No Semiárido, as mulheres cuidam da terra, das águas, das florestas, da casa e do agroecossistema. E o aumento da sobrecarga do trabalho doméstico somado ao avanço dos megaprojetos - como os parques de energia eólica, a mineração e o agronegócio – tem tornado essa luta cada vez mais desafiadora.

Diante desse cenário, a ASA reafirma o seu compromisso com a Campanha pela Divisão Justa do Trabalho Doméstico por entender e reconhecer a sua importância para a vida das mulheres e para a consolidação da agroecologia.
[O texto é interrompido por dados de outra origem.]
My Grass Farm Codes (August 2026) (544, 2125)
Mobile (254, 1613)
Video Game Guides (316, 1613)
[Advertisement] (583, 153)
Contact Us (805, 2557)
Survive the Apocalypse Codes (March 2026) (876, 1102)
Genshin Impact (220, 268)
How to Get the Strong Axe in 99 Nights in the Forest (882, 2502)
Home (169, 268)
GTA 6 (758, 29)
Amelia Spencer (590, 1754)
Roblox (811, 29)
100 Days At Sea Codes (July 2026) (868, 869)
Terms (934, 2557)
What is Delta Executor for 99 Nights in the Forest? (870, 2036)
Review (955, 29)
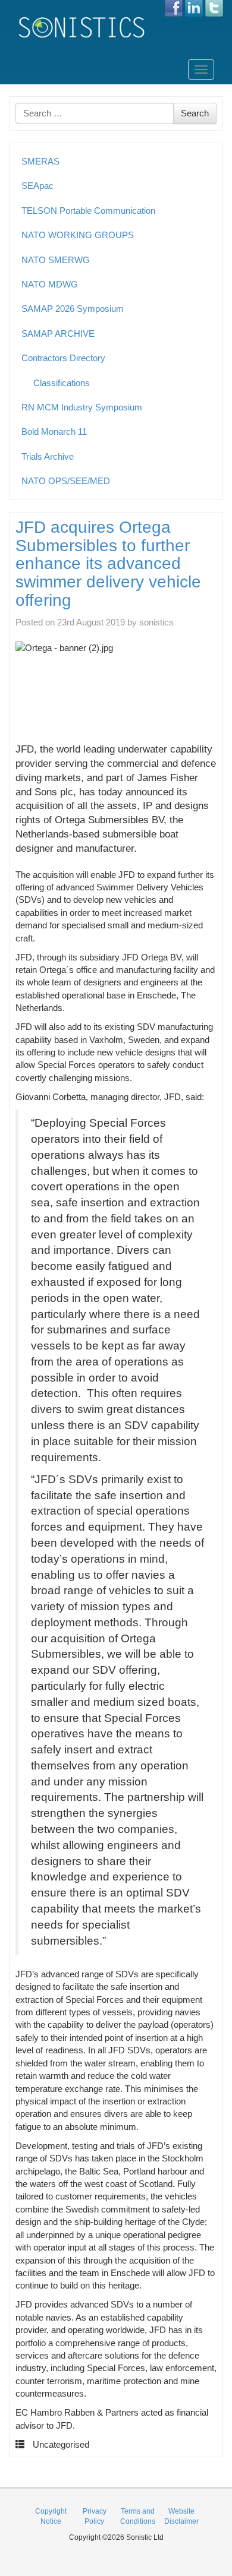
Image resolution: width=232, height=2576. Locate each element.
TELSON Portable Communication (88, 211)
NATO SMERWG (55, 260)
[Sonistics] (82, 27)
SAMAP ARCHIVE (58, 333)
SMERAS (40, 161)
“A gente tem avanços significativos como o programa de Quintais Produtivos que incorpora na sua ação política as cirandas, que são super importantes para que as mulheres no processo de formação tenham segurança de estar ali sabendo que seus filhos estão, inclusive, debatendo também a convivência com o Semiárido, a agroecologia”, disse Roselita.

Ela também destaca a conquista recente da inserção da ciranda nos processos de formação do Programa Um Milhão de Cisternas (P1MC) e o anúncio da construção de novas tecnologias de acesso à água no Semiárido que vão garantir segurança hídrica, renda e autonomia para as mulheres.